Converting from MySQL to Postgres

In playing with GitStreams, I've made the switch from MySQL to Postgres. The reason for the switch was mostly shaming from Jeremy Dunck, Selena Deckelmann and a few others. The results, however were quite surprising.

Storage Efficiency

Operating on a budget $20/month Linode server (affiliate link), disk space is precious to me. In using MySQL, my data files were hovering just under 8GB for a couple of million rows of mostly-JSON data. After the migration, my size-on-disk dropped to 3GB. This is quite exciting for me as I've 2x'd the lifetime of this server. You can see the MySQL schema and the Postgres schema for comparison purposes. The main table is streamer_activity.

Query Performance

One of the hopes I had for this change was an increase in query peformance. I've been told that Postgres has a much better query planner than MySQL, so I was hoping that this would mean that syncs or email generation would take dramatically less time. Unfortunately, I'm IO bound due to disk on my linode box (it's sooo tiny), and no amount of query planning is going to make that better.

The Migration

One of the benefits of having a "slow web" service is that you can suffer downtime with little hassle. The migration itself was mostly uneventful thanks to a fantastic porting script I came across: py-mysql2pgsql.

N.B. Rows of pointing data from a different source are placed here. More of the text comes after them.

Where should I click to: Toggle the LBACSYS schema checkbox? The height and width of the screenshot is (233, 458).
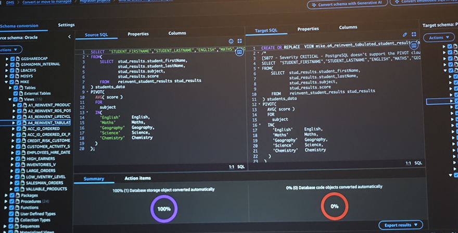[12, 70]
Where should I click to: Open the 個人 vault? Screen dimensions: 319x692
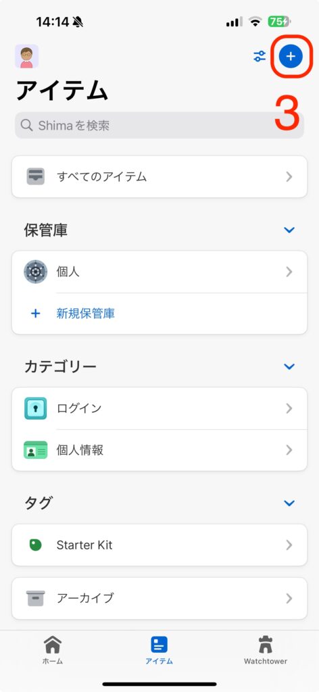160,272
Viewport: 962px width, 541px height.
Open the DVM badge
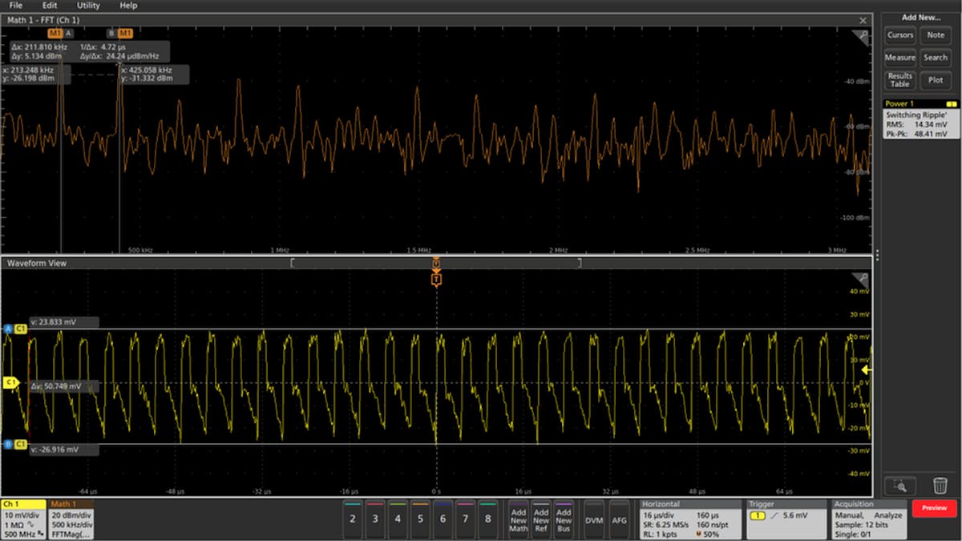pos(593,519)
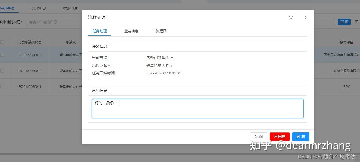Image resolution: width=360 pixels, height=162 pixels.
Task: Click the blue 同意 approve button
Action: (300, 137)
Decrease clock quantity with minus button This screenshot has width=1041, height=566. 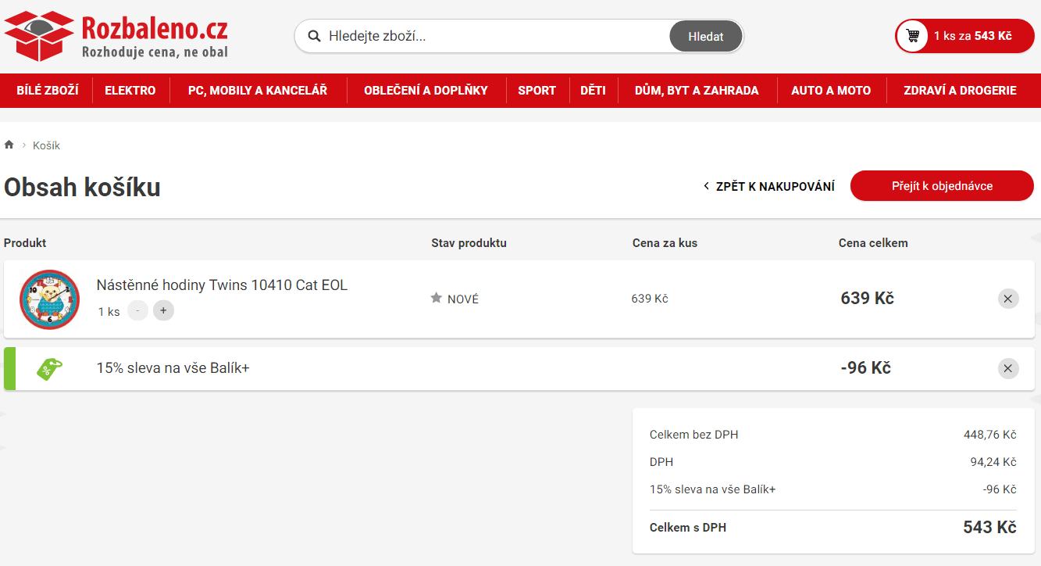[137, 310]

Using this tool, I imported my 2.5 million rows in ~10 minutes (it hovered 4k rows /sec) with a minimal amount of configuration. The first time you run the tool, it outputs a simple configuration file. You edit it with the information used to connect to each database, and it does all the dirty work.

The one gotcha I did find using this script is that it doesn't create datetime fields with timezones, so my Django install complained a great deal. A simple migration to the tune of the code sample below fixed that right up.

alter table streamer_repo alter column last_synced set data type timestamp with time zone;
alter table streamer_githubuser alter column last_synced set data type timestamp with time zone;
alter table streamer_activity alter column created_at set data type timestamp with time zone;
alter table streamer_userprofile alter column last_email_received set data type timestamp with time zone;
alter table streamer_userprofile_repos alter column last_sent set data type timestamp with time zone;
alter table streamer_userprofile_followed alter column last_sent set data type timestamp with time zone;

alter table auth_user alter column  last_login set data type timestamp with time zone;
alter table auth_user alter column date_joined set data type timestamp with time zone;
alter table django_admin_log alter column action_time set data type timestamp with time zone;
alter table django_session alter column expire_date set data type timestamp with time zone;
alter table nashvegas_migration alter column date_created set data type timestamp with time zone;

Conclusion

All in all, the port to Postgres has been worth it. I've doubled the lifetime of my server, decreased my storage footprint and set my small service up for another few months of happy email delivery.